Dataset entries
>> BEGIN
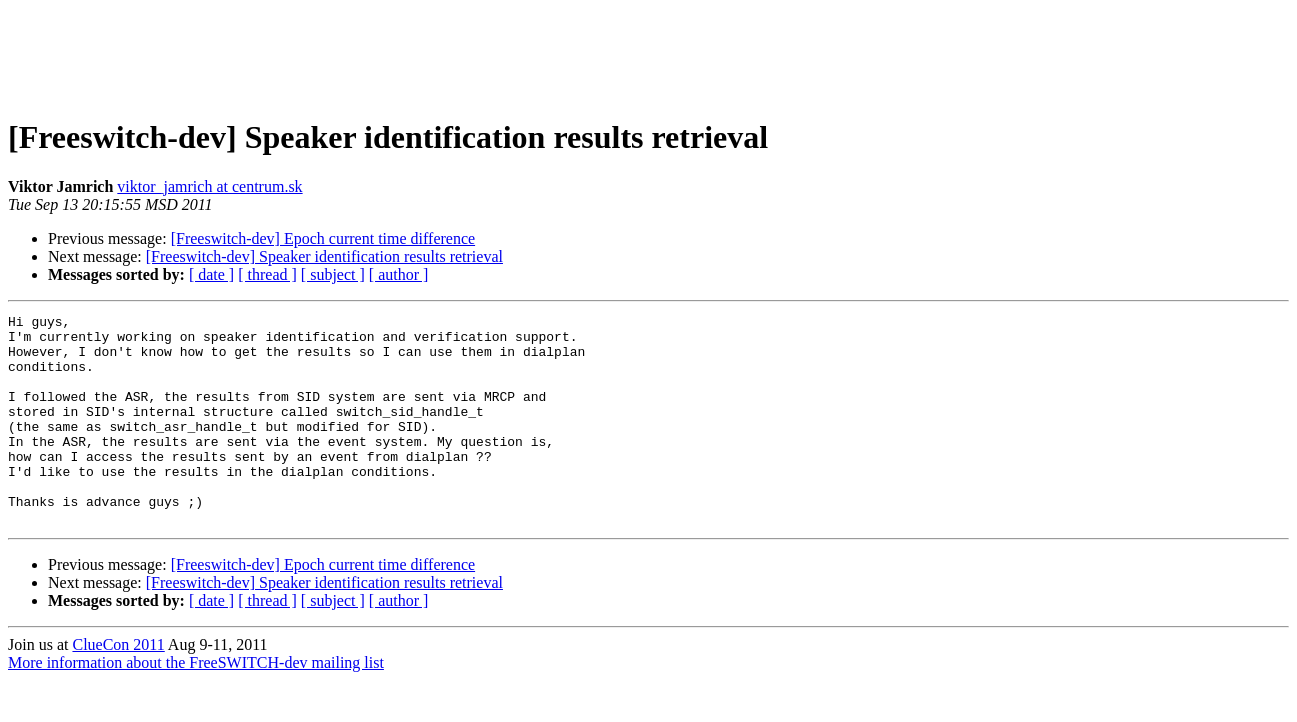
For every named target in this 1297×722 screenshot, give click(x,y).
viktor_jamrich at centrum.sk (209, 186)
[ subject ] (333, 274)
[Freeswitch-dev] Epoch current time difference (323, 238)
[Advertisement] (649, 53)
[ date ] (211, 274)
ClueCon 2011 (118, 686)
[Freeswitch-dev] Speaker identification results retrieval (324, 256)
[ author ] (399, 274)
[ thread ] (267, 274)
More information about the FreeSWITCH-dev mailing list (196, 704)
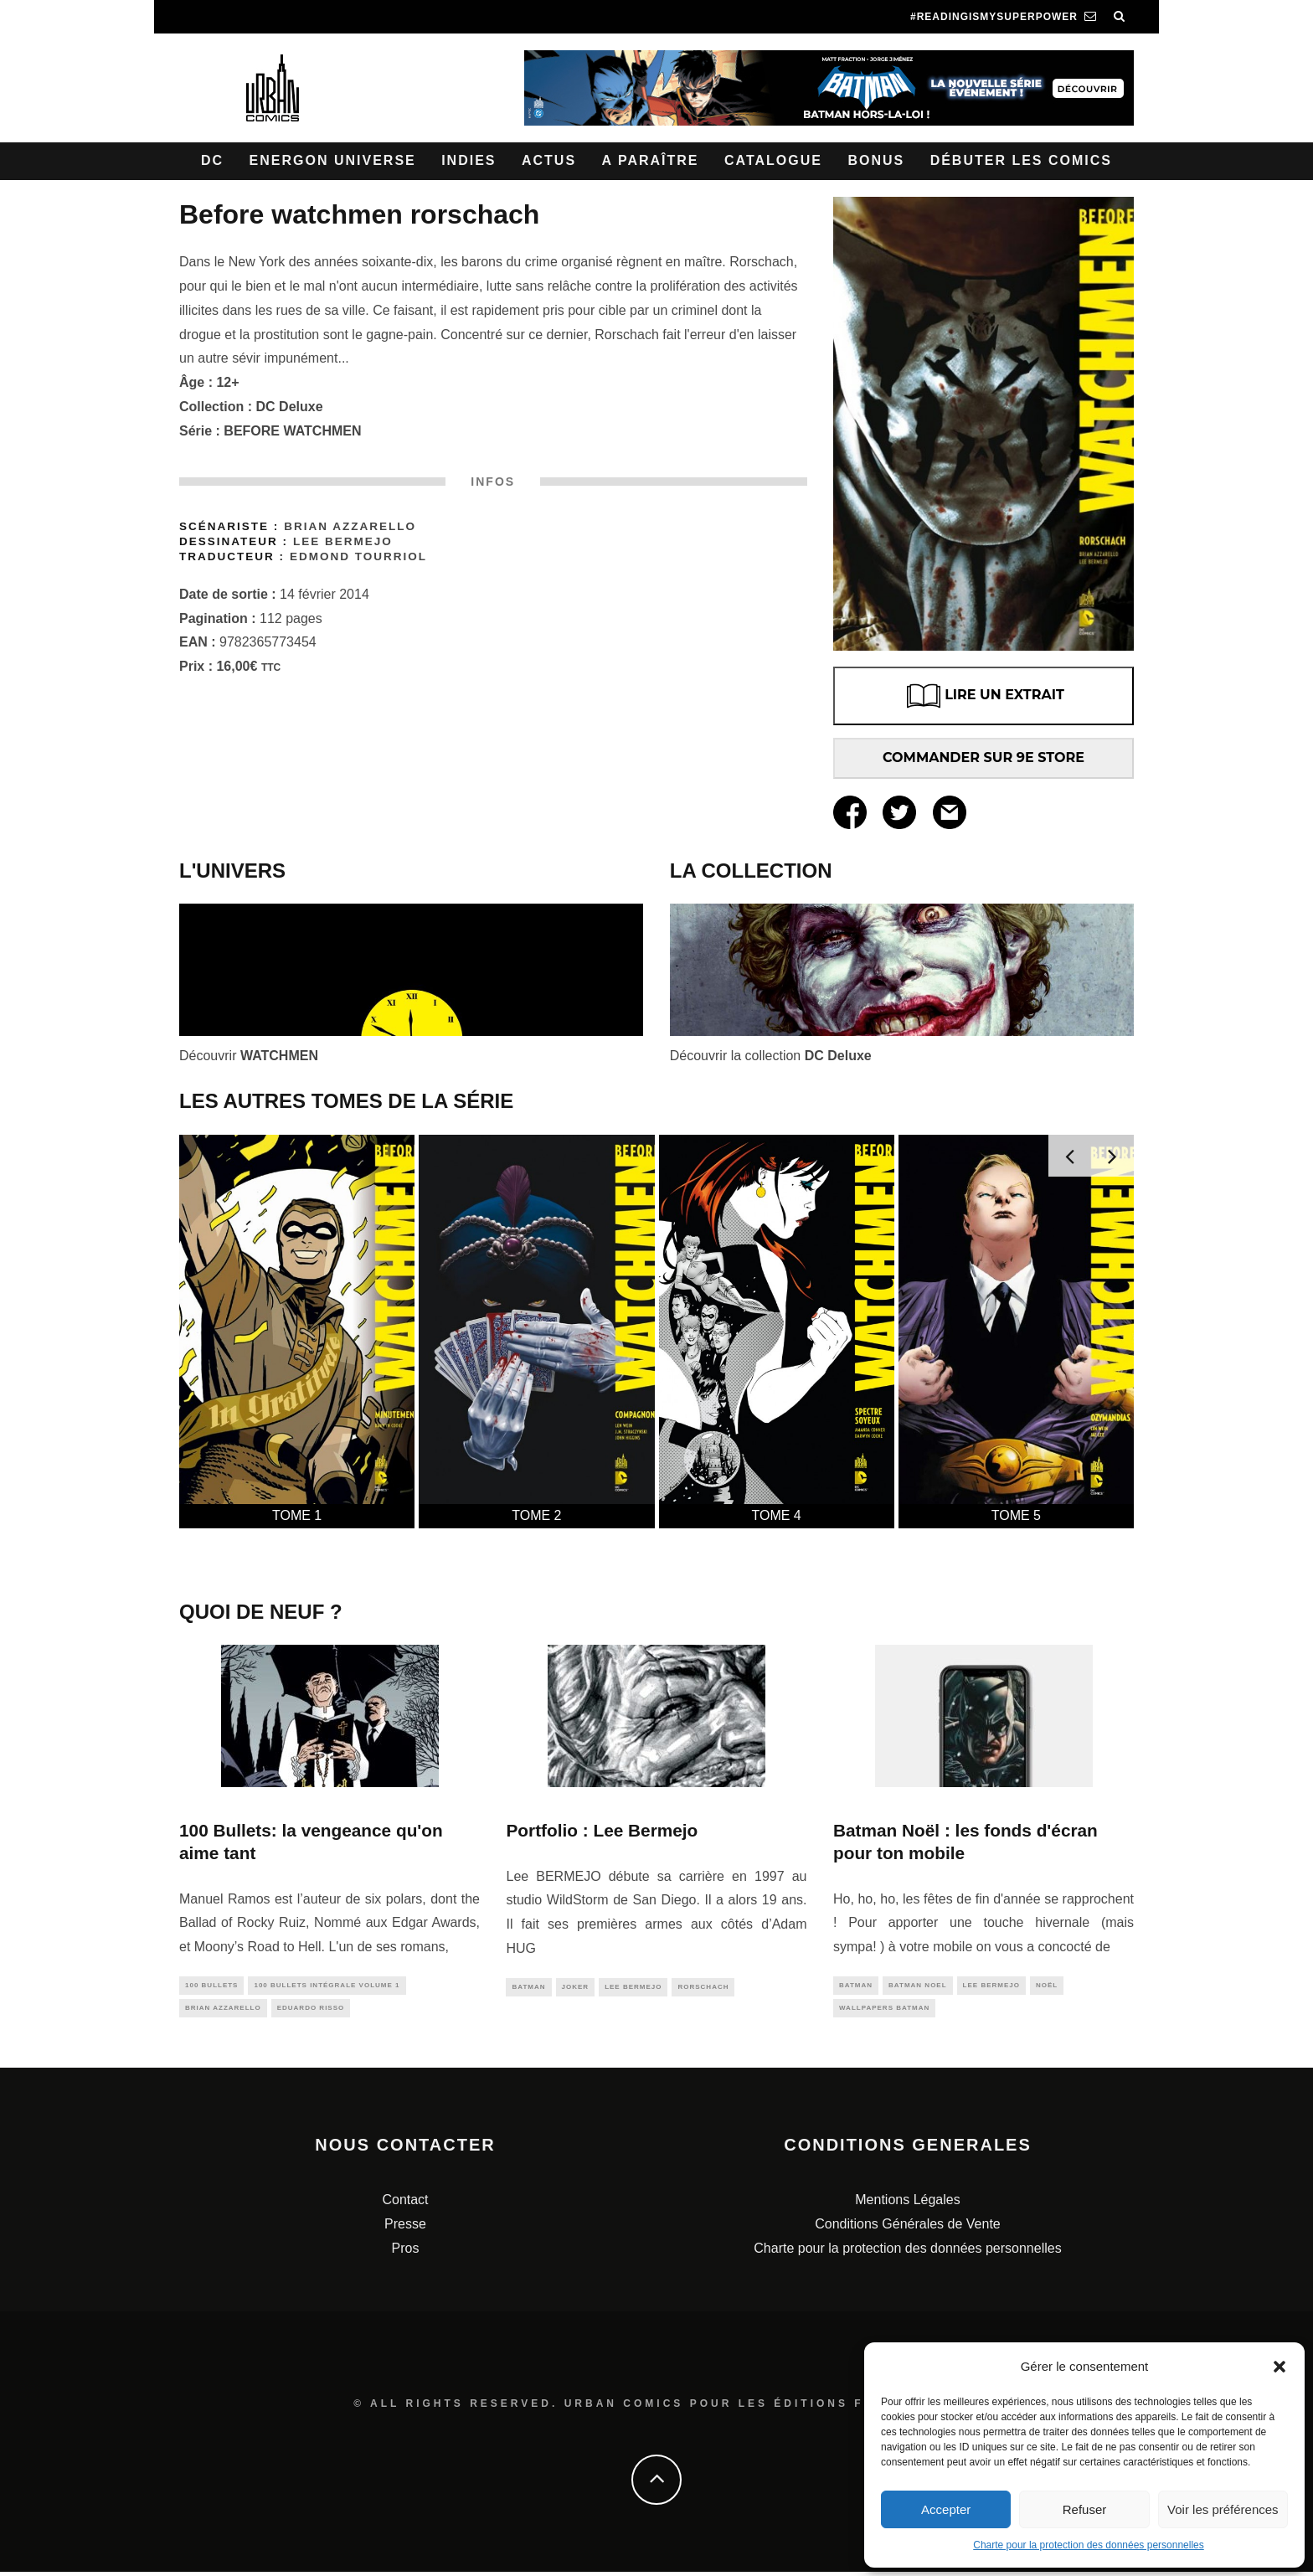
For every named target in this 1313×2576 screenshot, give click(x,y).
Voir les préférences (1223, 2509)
>> END
>> BEGIN
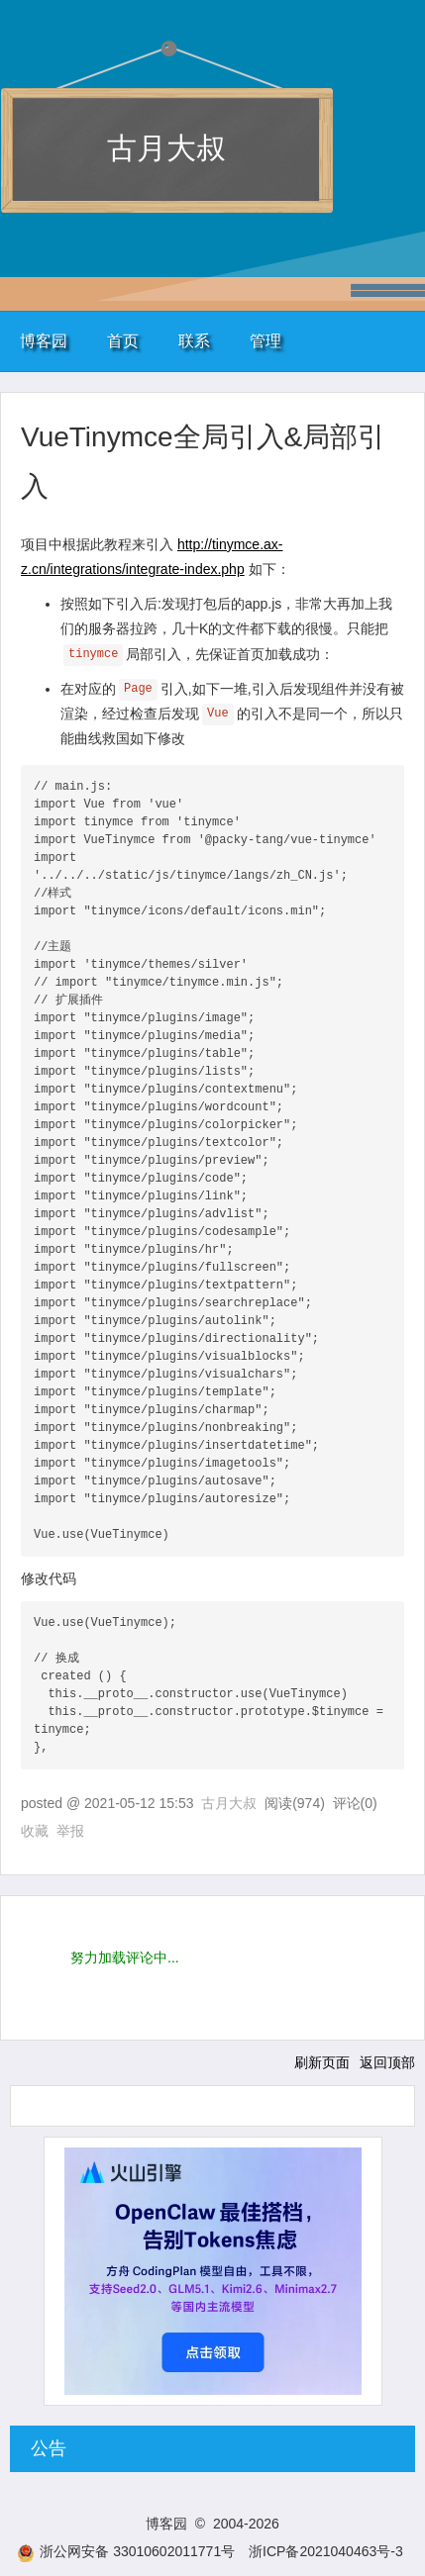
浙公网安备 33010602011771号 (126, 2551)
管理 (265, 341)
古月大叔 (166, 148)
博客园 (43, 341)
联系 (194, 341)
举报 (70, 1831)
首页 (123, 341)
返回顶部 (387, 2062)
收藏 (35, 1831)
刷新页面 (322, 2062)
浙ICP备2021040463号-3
>> END
Stated problem>
Return the lines from the items above exactly as they appear, starting at the line containing "For every named target in this 1297×722" and ending at the line containing "More information about", both included.

Result below>
For every named target in this 1297×722 screenshot, give click(x,y).
viktor_jamrich at centrum.sk (209, 186)
[ subject ] (333, 274)
[Freeswitch-dev] Epoch current time difference (323, 238)
[Advertisement] (649, 53)
[ date ] (211, 274)
ClueCon 2011 (118, 686)
[Freeswitch-dev] Speaker identification results retrieval (324, 256)
[ author ] (399, 274)
[ thread ] (267, 274)
More information about the FreeSWITCH-dev mailing list (196, 704)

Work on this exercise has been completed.